(REQUIREMENT) The answer must be an exact copy of the lines from the one with "Select the 17:20 – 19:10 return flight time" to the last line of the entries below, both included, and must contain no pictures.

(GIVEN RECORDS)
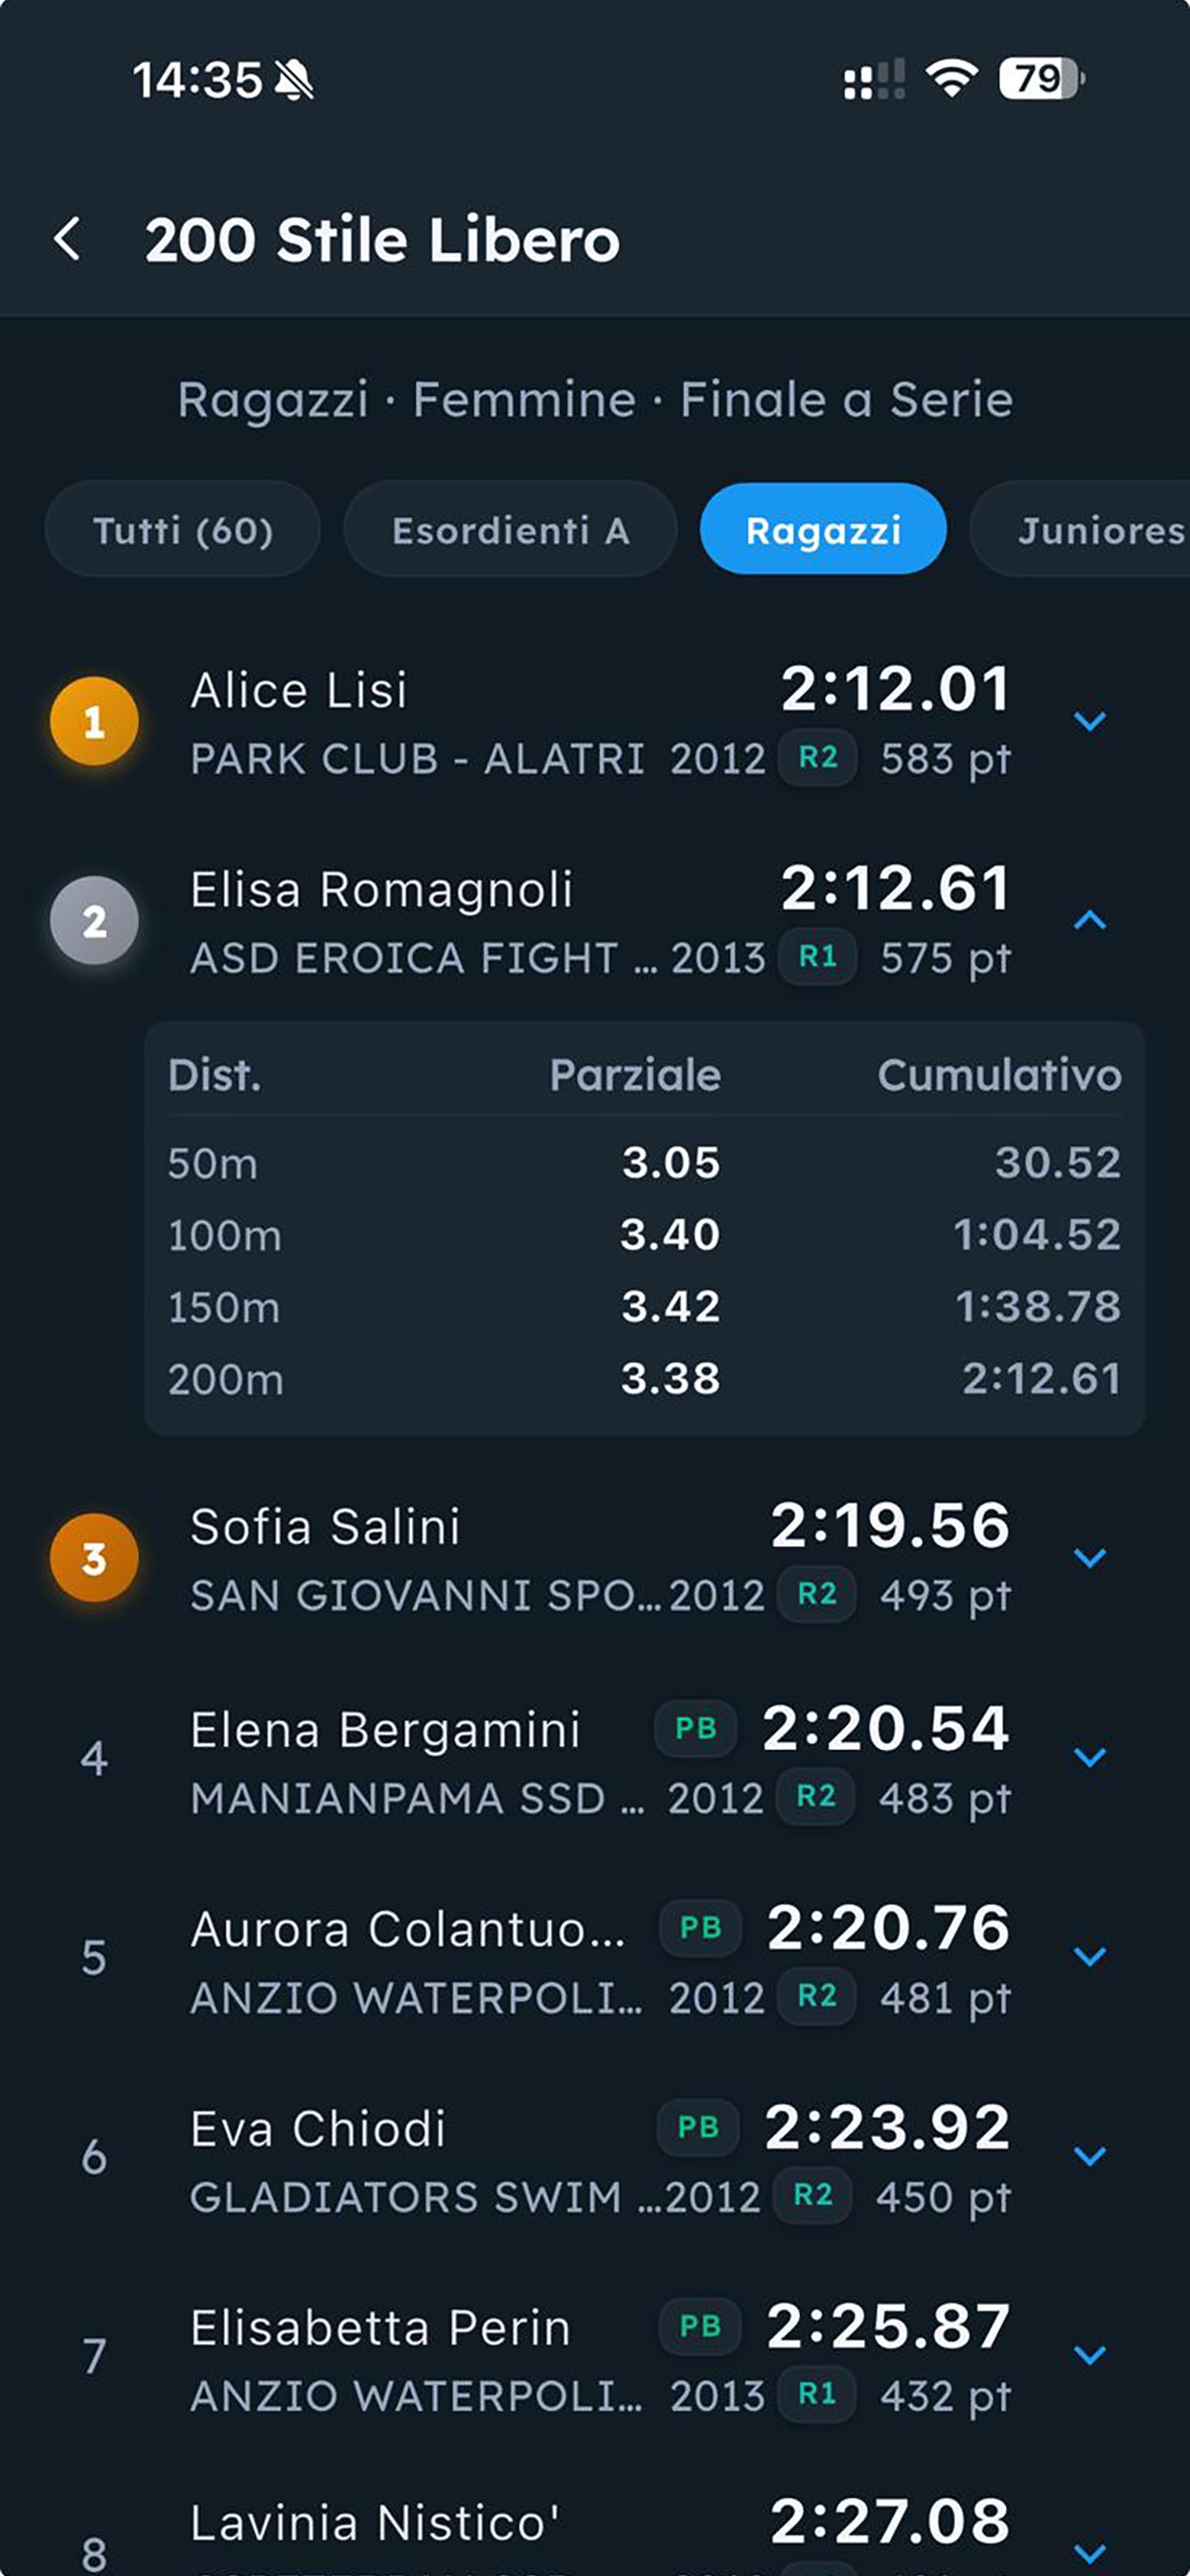Collapse Elisa Romagnoli's split details
The height and width of the screenshot is (2576, 1190).
(x=1089, y=920)
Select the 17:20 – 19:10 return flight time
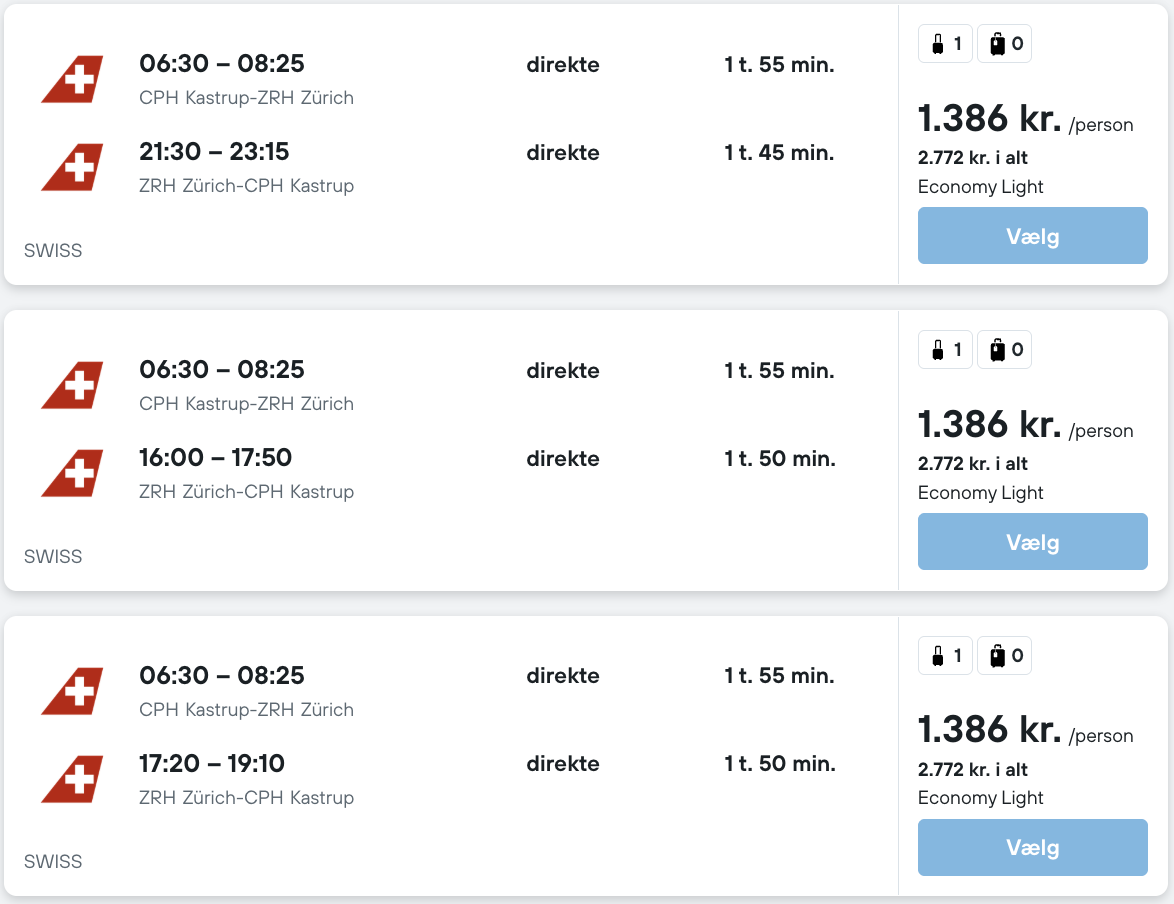Image resolution: width=1174 pixels, height=904 pixels. click(212, 764)
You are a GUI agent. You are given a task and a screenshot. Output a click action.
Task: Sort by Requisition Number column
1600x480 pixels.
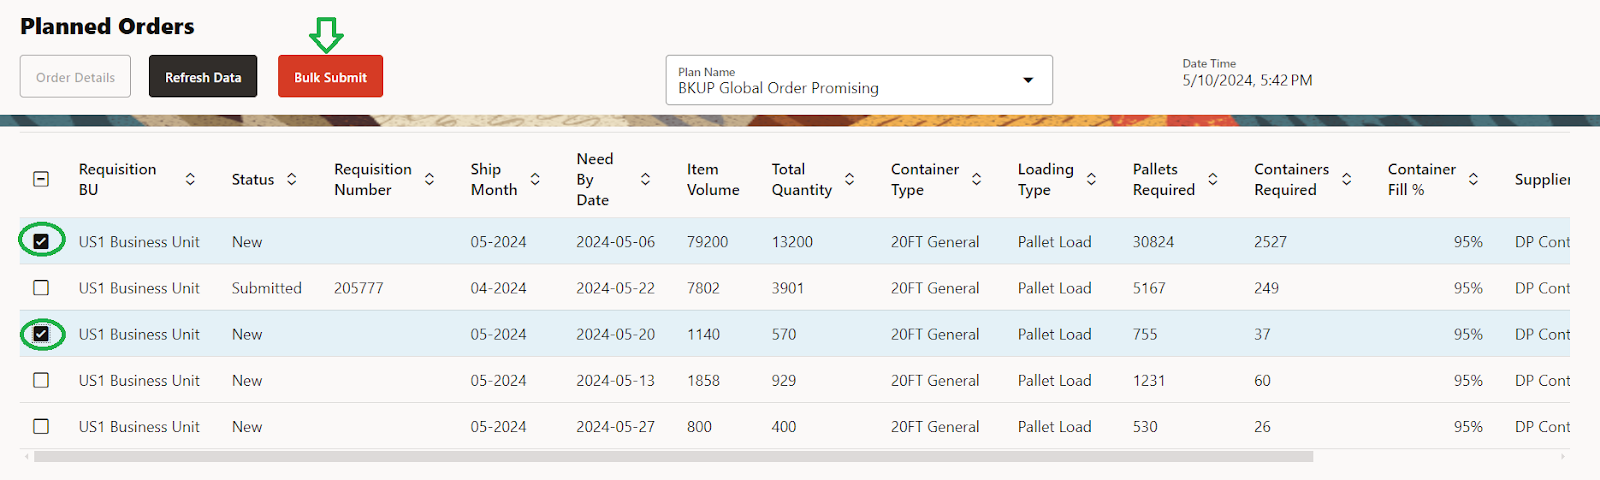point(429,179)
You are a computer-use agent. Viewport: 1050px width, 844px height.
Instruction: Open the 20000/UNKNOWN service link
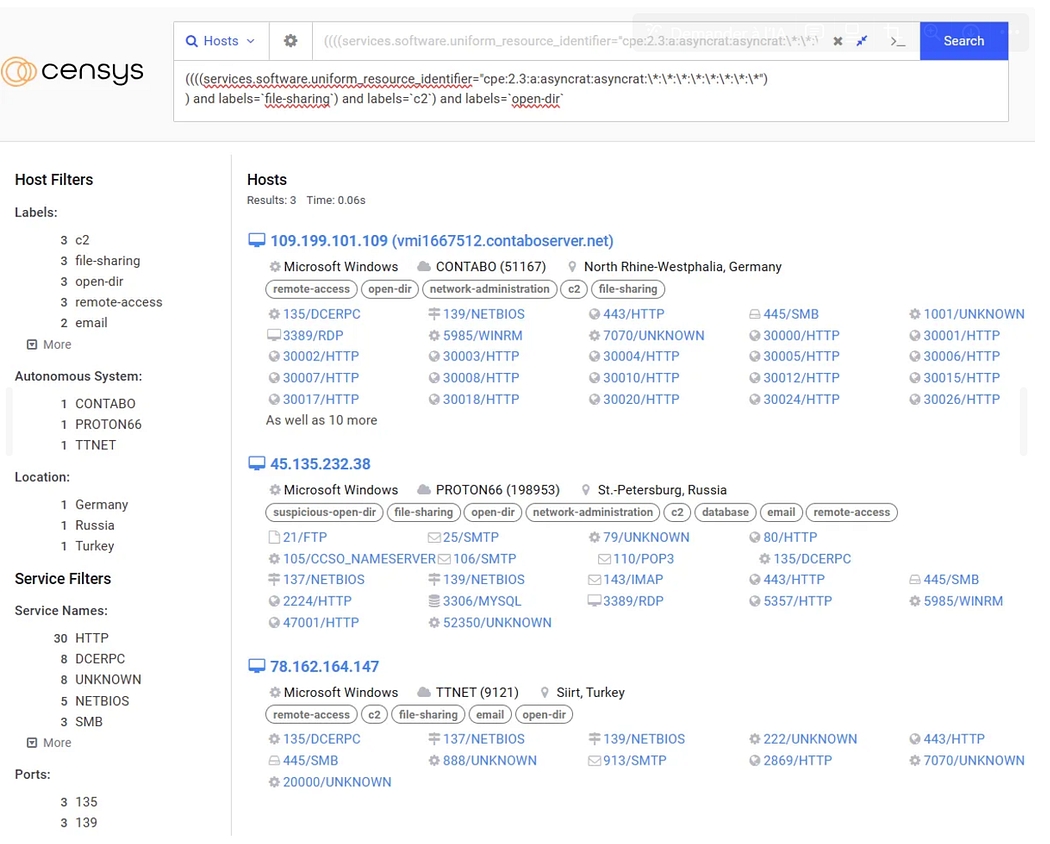coord(336,782)
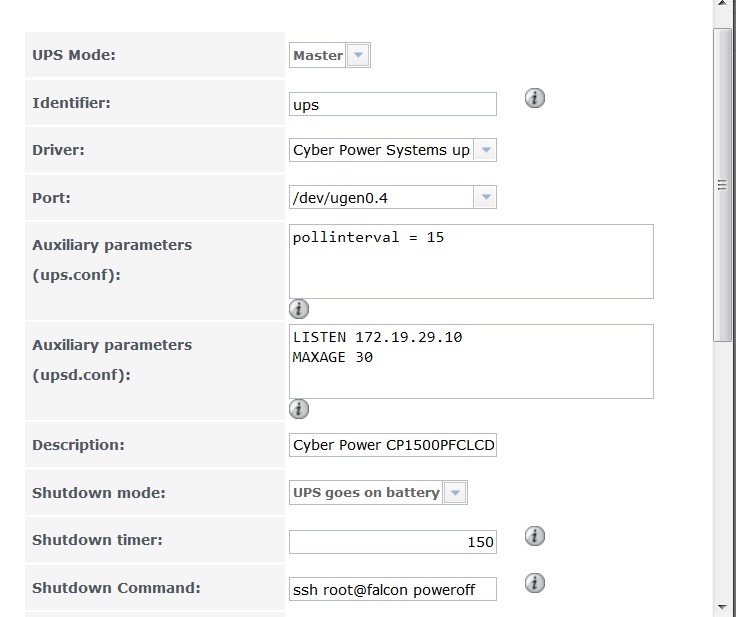Screen dimensions: 736x617
Task: Click the vertical scrollbar thumb
Action: tap(724, 185)
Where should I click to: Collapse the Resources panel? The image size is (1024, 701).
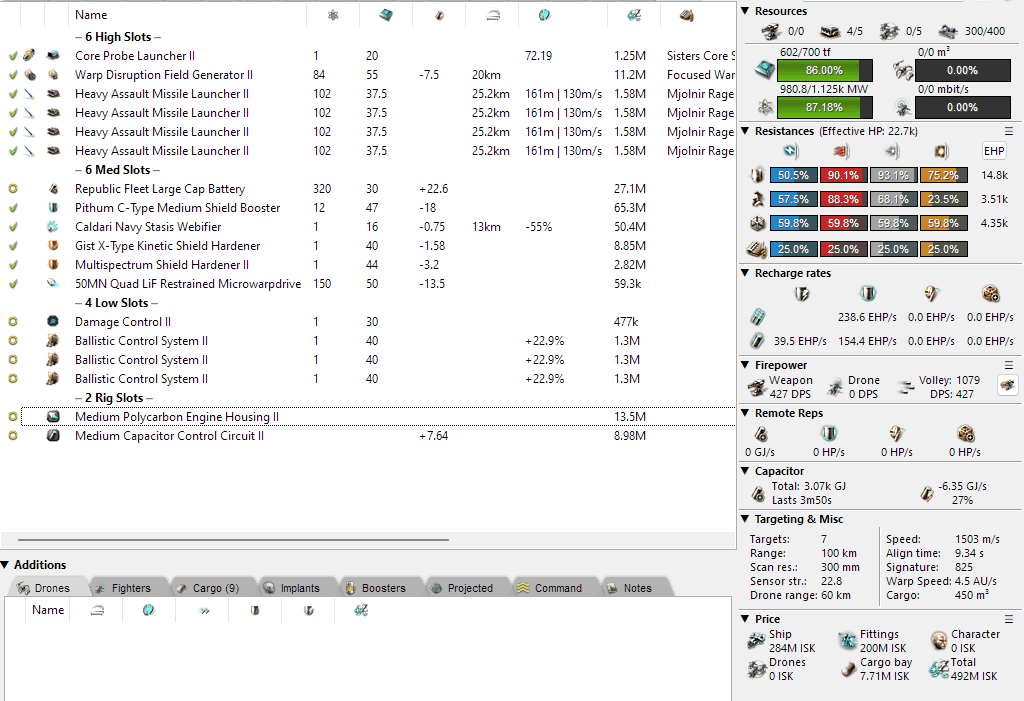point(746,11)
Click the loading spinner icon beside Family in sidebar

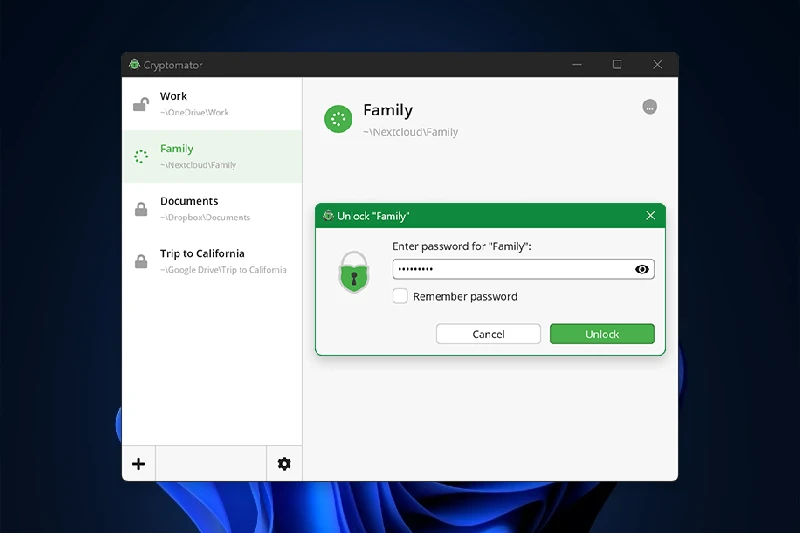[141, 157]
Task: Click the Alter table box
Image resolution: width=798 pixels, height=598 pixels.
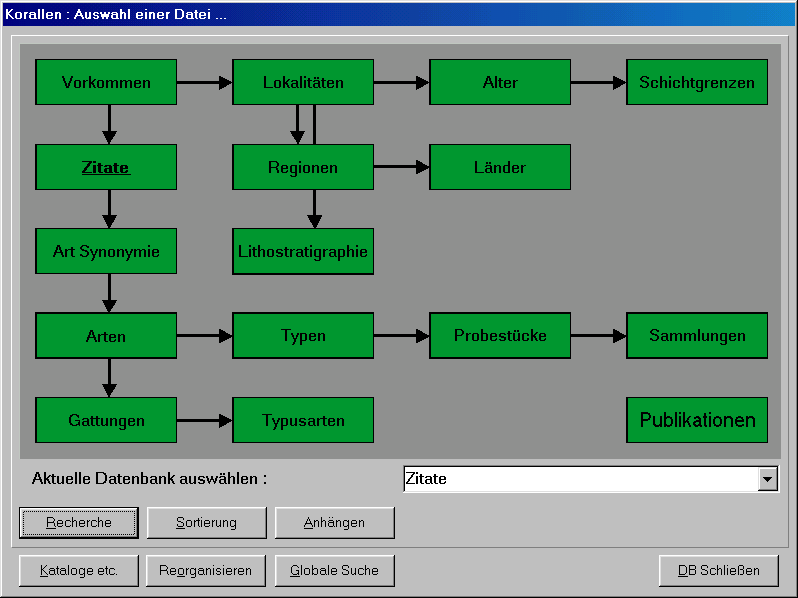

(EXERCISE RESULT)
Select the 17:20 – 19:10 return flight time
Image resolution: width=1174 pixels, height=904 pixels. click(212, 764)
You are a GUI agent. You are given a task and a screenshot. Output a click action.
Task: Sort by Requisition Number column
1600x480 pixels.
point(429,179)
You are a computer-use agent. Viewport: 1050px width, 844px height.
Instruction: Open the 20000/UNKNOWN service link
coord(336,782)
Screen dimensions: 736x617
Task: Click the vertical scrollbar thumb
Action: tap(724, 185)
Where should I click to: Collapse the Resources panel? The image size is (1024, 701).
point(746,11)
Click the loading spinner icon beside Family in sidebar

[141, 157]
Task: Click the Alter table box
Image resolution: width=798 pixels, height=598 pixels.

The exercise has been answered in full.